Salmos 71

¡Señor, tú eres mi refugio: jamás me dejes quedar en vergüenza! ¡No me abandones! Sálvame de mis enemigos, porque tú eres justo. ¡Líbrame! Inclina tu oído, escucha mi plegaria y sálvame. Sé tú mi roca protectora, que siempre me acoge. Ordena que me salven, porque tú eres mi roca y mi fortaleza. Rescátame, Dios mío, del poder de los malvados, de manos de los crueles. Oh Señor, sólo tú eres mi esperanza; en ti he confiado desde mi niñez. Sí, tú me has acompañado desde que nací; desde el vientre de mi madre me has cuidado. ¡Razón tengo para estar alabándote siempre! Mi vida es un ejemplo para muchos, porque tú has sido mi fuerza y mi protección. Por eso no puedo dejar de alabarte; todo el día te alabaré y te honraré.
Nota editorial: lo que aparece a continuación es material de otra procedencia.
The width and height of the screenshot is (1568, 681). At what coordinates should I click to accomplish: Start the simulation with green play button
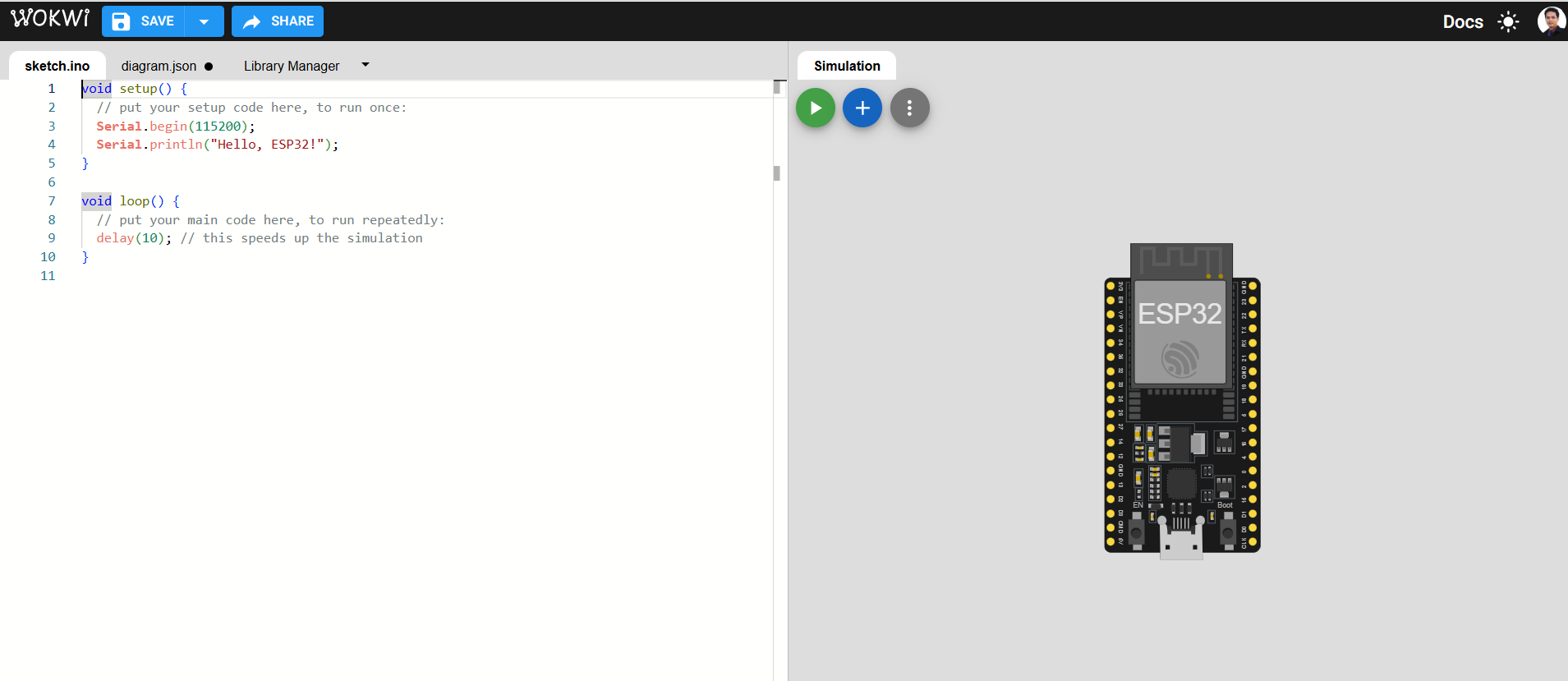816,108
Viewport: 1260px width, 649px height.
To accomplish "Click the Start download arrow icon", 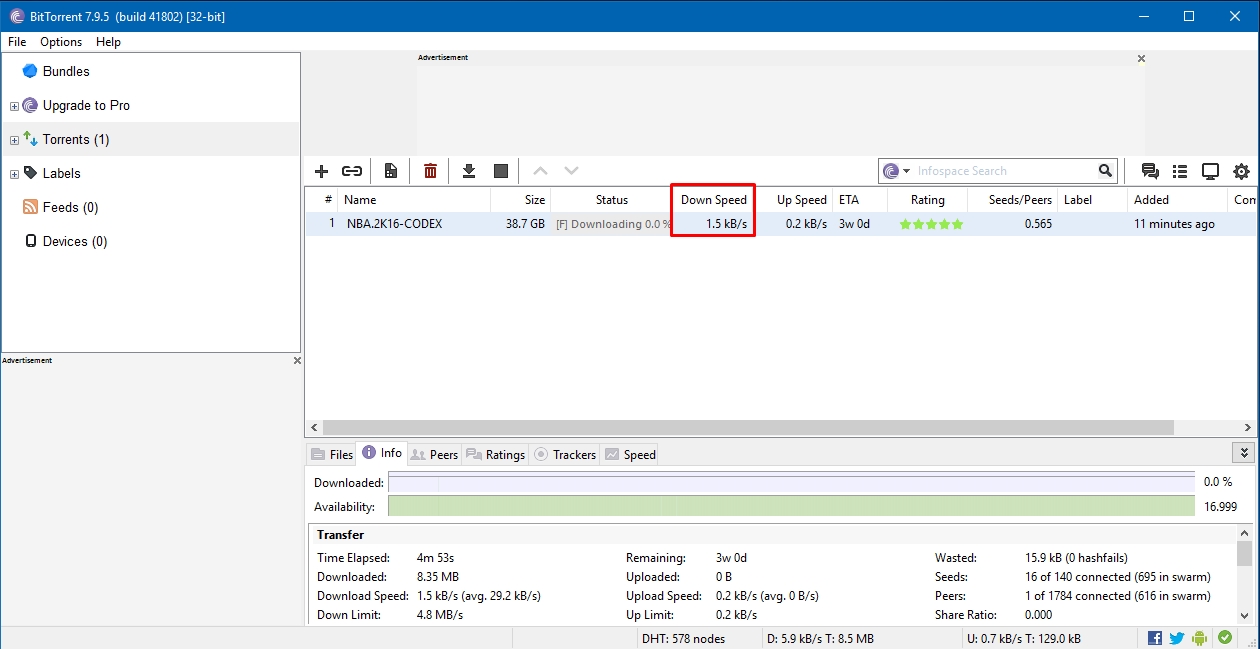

Y ahora, en mi vejez, no me eches a un lado. No me abandones ahora que las fuerzas me faltan. Mis enemigos murmuran contra mí; todos ellos se juntan y hacen planes para matarme. «Y dicen: ¡Dios lo ha abandonado! Ahora le echaremos mano. No hay quien lo ayude». ¡Oh Dios, no te quedes lejos! ¡Ven pronto! ¡Ayúdame! Destruye y avergüenza a todos los que me acusan. Que se cubran de humillación y deshonra todos aquellos que quieren hacerme daño. Seguiré esperando que me ayudes. Te alabo más y más. A todos les contaré de tu justicia, y todo el día les hablaré de tu poder salvador. Aunque has hecho tanto por mí que no lo puedo entender. Soberano Señor, alabaré tus poderosas obras. A todos les contaré que sólo tú eres justo y bueno. Oh Dios, tú me has enseñado desde mi más tierna niñez, y yo constantemente he dado a otros testimonio de las maravillosas obras que haces. Y ahora que estoy viejo y canoso, no me abandones, oh Dios. Déjame contarle a esta nueva generación, y a los que vienen después de mí, de todos tus poderosos milagros. Oh Dios, tú has hecho grandes cosas, tu justicia llega a la alturas. ¿Quién como tú, oh Dios? Me has dejado pasar por muchos problemas. Pero me traerás de nuevo a la vida, sacándome de las profundidades de la tierra. Me darás más honra que antes, y nuevamente te volverás y me consolarás. Te alabaré con música de arpa, contando de tu fidelidad en cumplir cuanto prometes, oh Dios. Te cantaré con lira, oh Santo de Israel. Con gritos de júbilo y cánticos te alabaré por haberme redimido. Todo el día contaré de tus obras de justicia, pues cuantos procuraron dañarme han sido humillados y deshonrados.